### Work to complete
Rewrite the items starting at the line that contains "The height and width of the screenshot is (684, 1568)." and ending after the line that contains "Action: (x=560, y=45)", with "Publish" replaced by "Deploy" and nothing else changed.

■ ■ ■ ■ ■ ■ ■

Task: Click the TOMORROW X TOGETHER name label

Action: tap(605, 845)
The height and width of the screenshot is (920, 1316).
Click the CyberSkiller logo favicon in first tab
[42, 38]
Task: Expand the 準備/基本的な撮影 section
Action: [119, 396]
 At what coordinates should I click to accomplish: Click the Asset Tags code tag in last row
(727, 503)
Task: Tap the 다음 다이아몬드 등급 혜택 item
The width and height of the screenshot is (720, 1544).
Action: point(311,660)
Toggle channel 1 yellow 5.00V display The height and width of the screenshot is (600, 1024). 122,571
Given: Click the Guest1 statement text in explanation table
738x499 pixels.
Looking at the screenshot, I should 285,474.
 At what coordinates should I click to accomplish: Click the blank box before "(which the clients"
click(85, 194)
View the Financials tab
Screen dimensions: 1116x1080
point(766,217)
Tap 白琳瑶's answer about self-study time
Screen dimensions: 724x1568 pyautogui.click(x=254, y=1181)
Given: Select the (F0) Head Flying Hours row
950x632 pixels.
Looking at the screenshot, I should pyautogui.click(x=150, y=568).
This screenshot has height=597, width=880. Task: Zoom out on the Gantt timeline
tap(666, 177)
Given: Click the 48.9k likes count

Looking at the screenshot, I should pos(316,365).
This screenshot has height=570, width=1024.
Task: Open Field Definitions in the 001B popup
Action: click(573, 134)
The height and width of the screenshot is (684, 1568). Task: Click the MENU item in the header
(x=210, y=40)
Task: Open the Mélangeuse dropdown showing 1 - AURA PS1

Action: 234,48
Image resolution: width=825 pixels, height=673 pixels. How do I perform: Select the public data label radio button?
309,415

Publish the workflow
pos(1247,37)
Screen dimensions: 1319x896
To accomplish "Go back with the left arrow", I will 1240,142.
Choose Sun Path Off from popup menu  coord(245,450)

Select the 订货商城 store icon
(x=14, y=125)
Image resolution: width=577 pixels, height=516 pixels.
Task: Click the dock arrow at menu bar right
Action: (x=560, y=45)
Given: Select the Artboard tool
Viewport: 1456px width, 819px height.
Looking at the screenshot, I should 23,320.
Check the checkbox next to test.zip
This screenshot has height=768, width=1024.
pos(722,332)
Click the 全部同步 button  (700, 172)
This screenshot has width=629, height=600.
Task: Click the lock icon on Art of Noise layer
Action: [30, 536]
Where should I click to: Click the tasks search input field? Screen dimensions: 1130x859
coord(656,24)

■ ■ ■ ■ ■ ■ ■

### Task answer
The height and width of the screenshot is (684, 1568). Task: Click the MENU item in the header
(x=210, y=40)
Task: Open the Mélangeuse dropdown showing 1 - AURA PS1

Action: 234,48
Image resolution: width=825 pixels, height=673 pixels. How do I perform: Select the public data label radio button?
309,415

Deploy the workflow
pos(1247,37)
Screen dimensions: 1319x896
To accomplish "Go back with the left arrow", I will 1240,142.
Choose Sun Path Off from popup menu  coord(245,450)

Select the 订货商城 store icon
(x=14, y=125)
Image resolution: width=577 pixels, height=516 pixels.
Task: Click the dock arrow at menu bar right
Action: (x=560, y=45)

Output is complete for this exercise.